▸ **PROBLEM TO WORK ON**: Copy every entry exactly as it reads and exclude whatever pictures appear.
· · · · · · ·
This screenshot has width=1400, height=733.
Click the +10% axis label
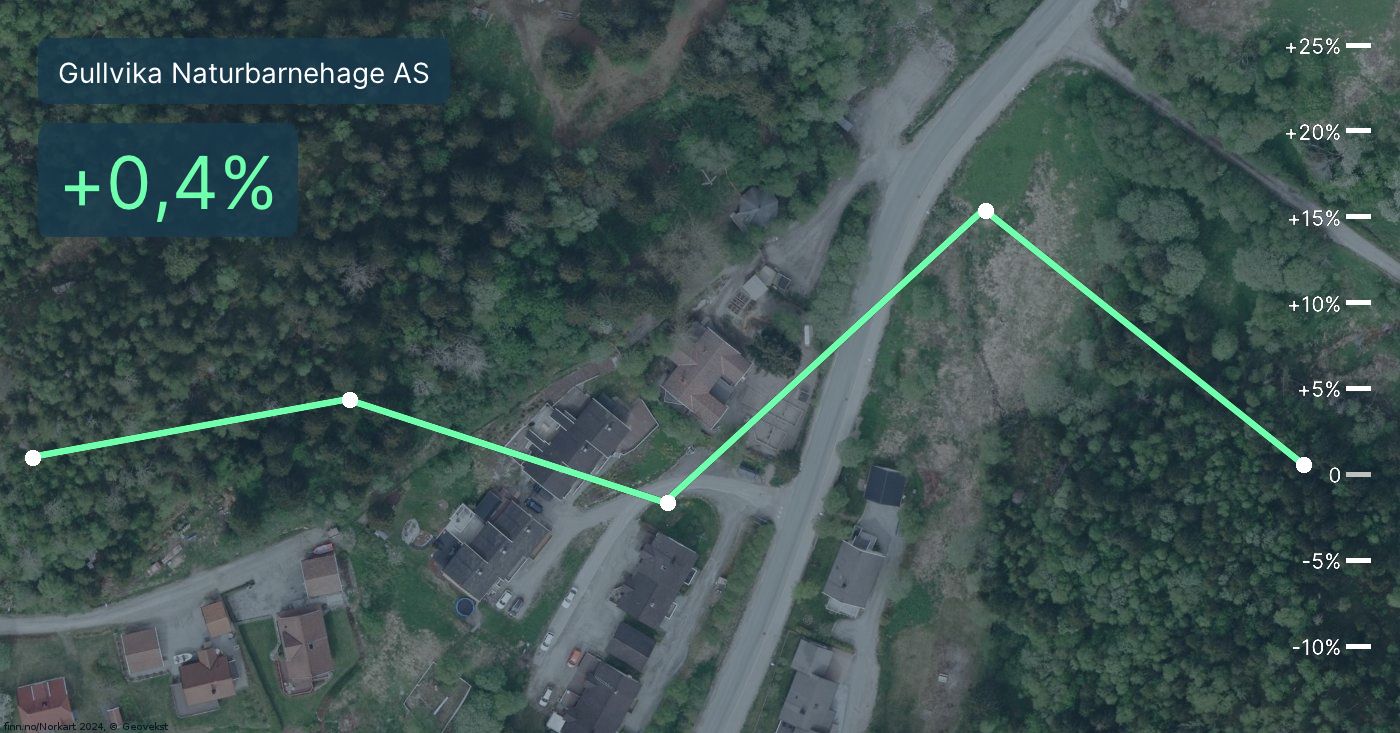tap(1314, 305)
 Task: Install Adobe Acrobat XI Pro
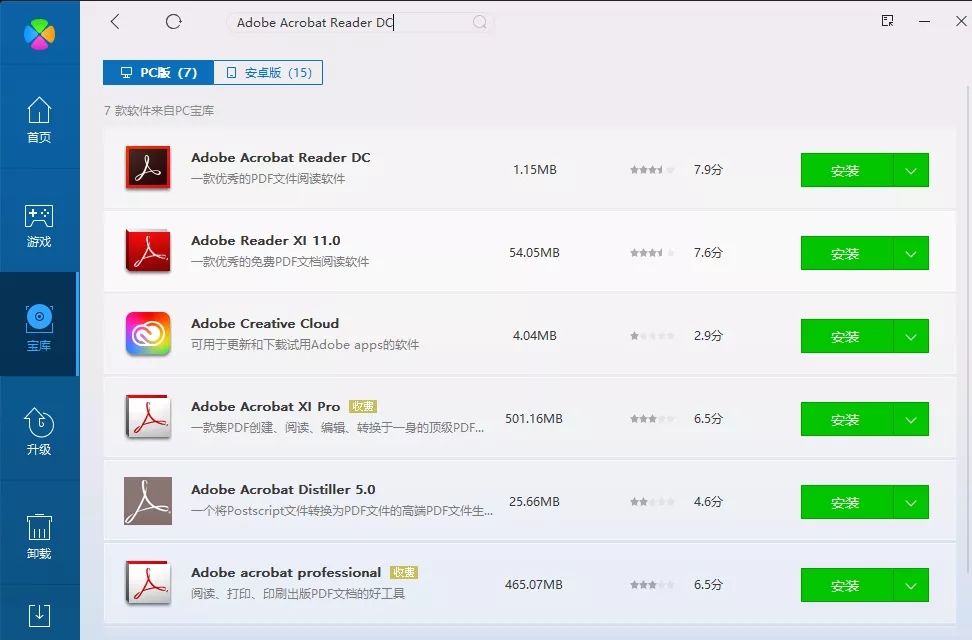click(845, 419)
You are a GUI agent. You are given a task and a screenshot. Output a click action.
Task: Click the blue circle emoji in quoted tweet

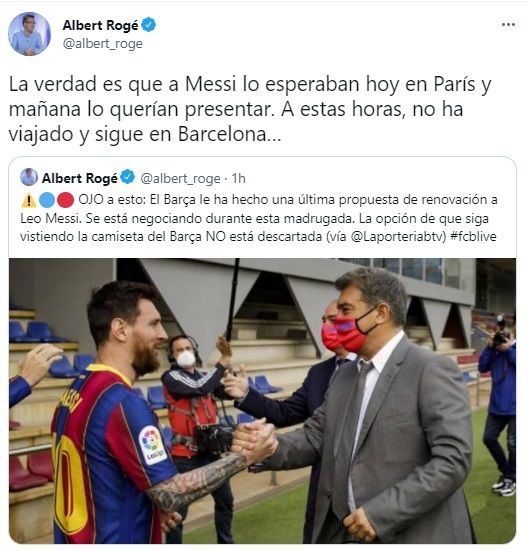(47, 200)
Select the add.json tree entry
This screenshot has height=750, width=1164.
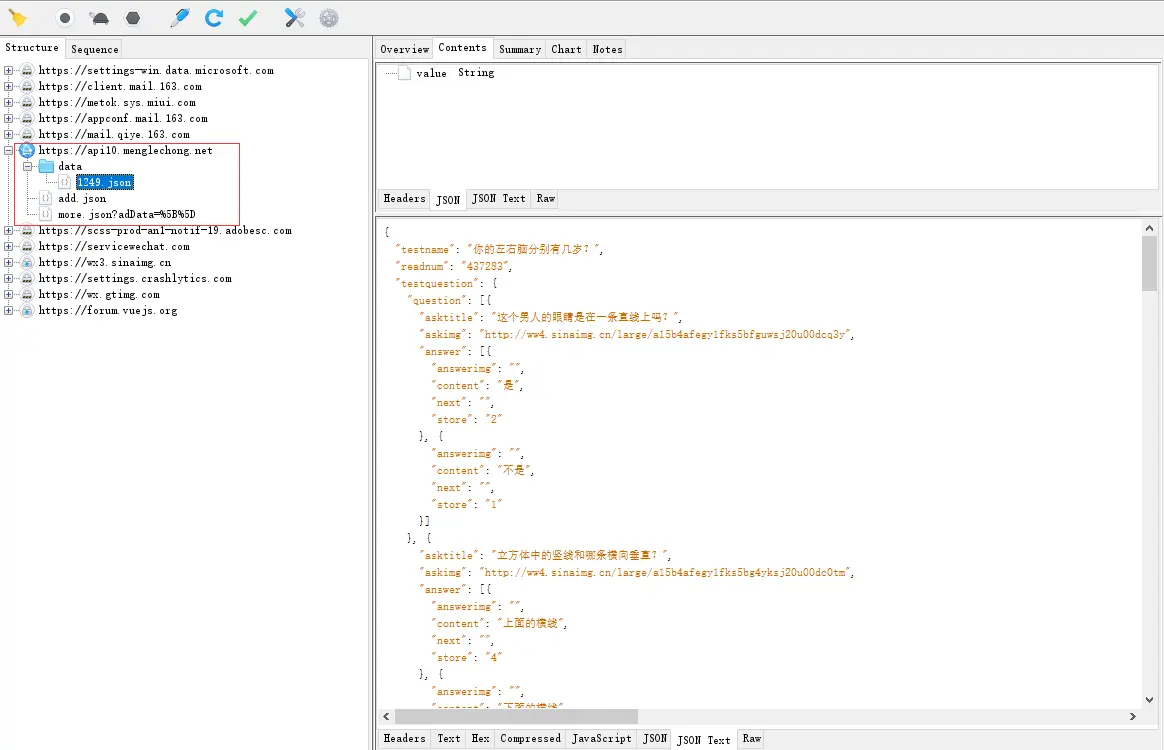coord(82,198)
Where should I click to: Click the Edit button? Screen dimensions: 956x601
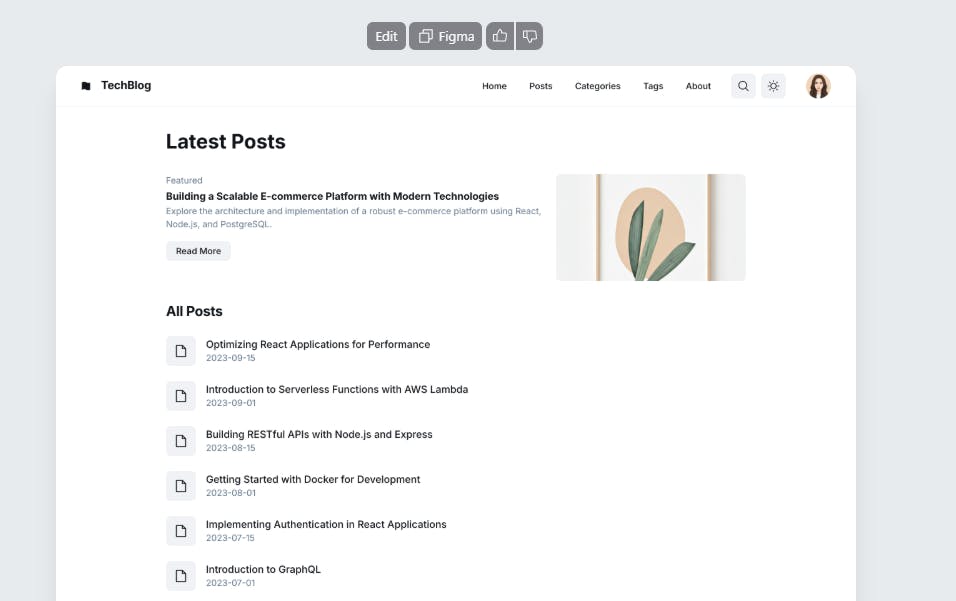tap(386, 36)
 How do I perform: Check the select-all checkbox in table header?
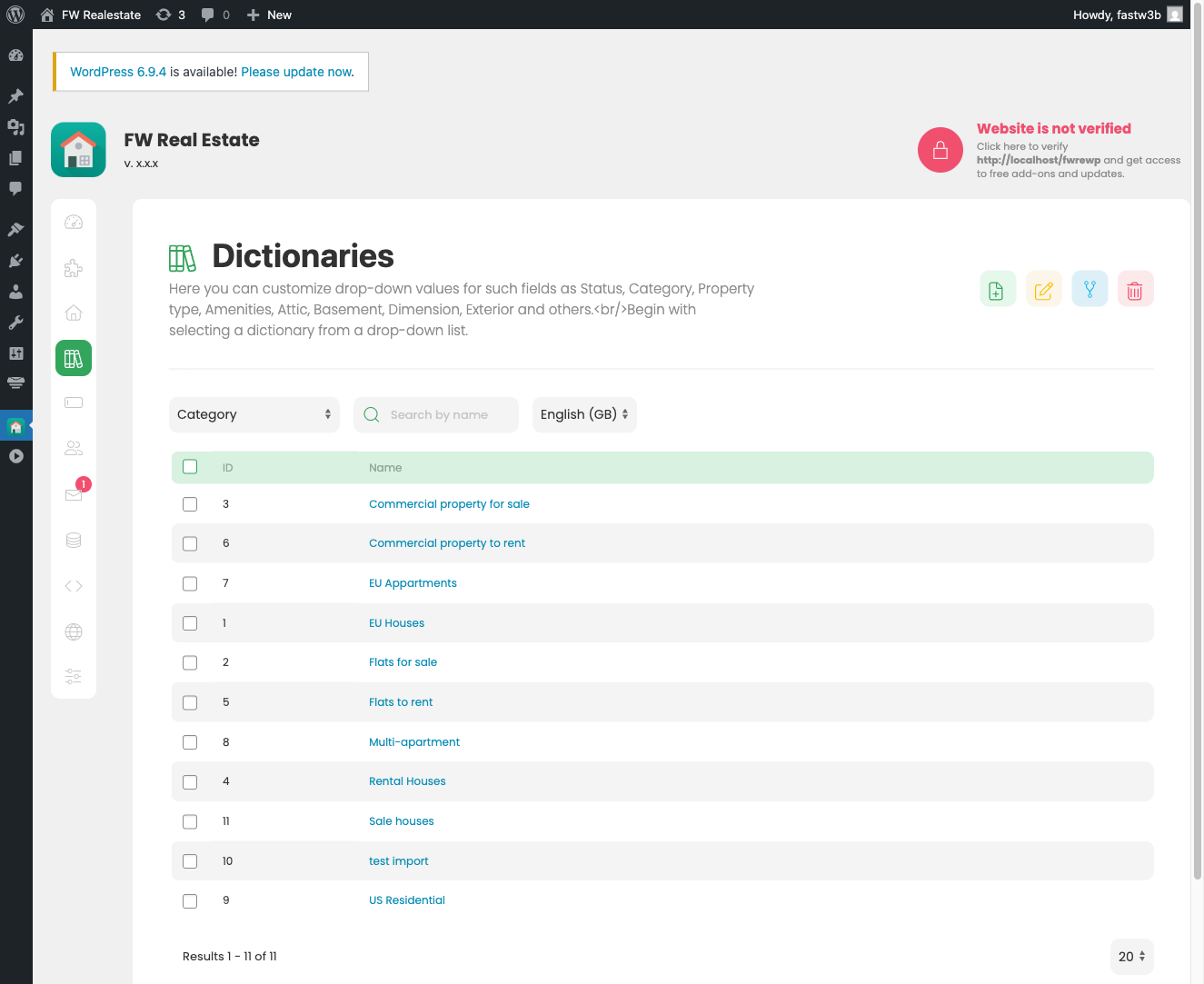click(190, 466)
· · · · · · ·
▸ **ANSWER FOR THE TASK**:
This screenshot has width=1400, height=733.
Click the +10% axis label
tap(1314, 305)
 Task: Install Adobe Acrobat XI Pro
click(845, 419)
You are a GUI agent. You are given a task and a screenshot. Output a click action.
Task: Click the blue circle emoji in quoted tweet

(47, 200)
Select the add.json tree entry
This screenshot has height=750, width=1164.
coord(82,198)
Where should I click to: Click the Edit button? Screen dimensions: 956x601
tap(386, 36)
 How do I perform: Check the select-all checkbox in table header?
click(190, 466)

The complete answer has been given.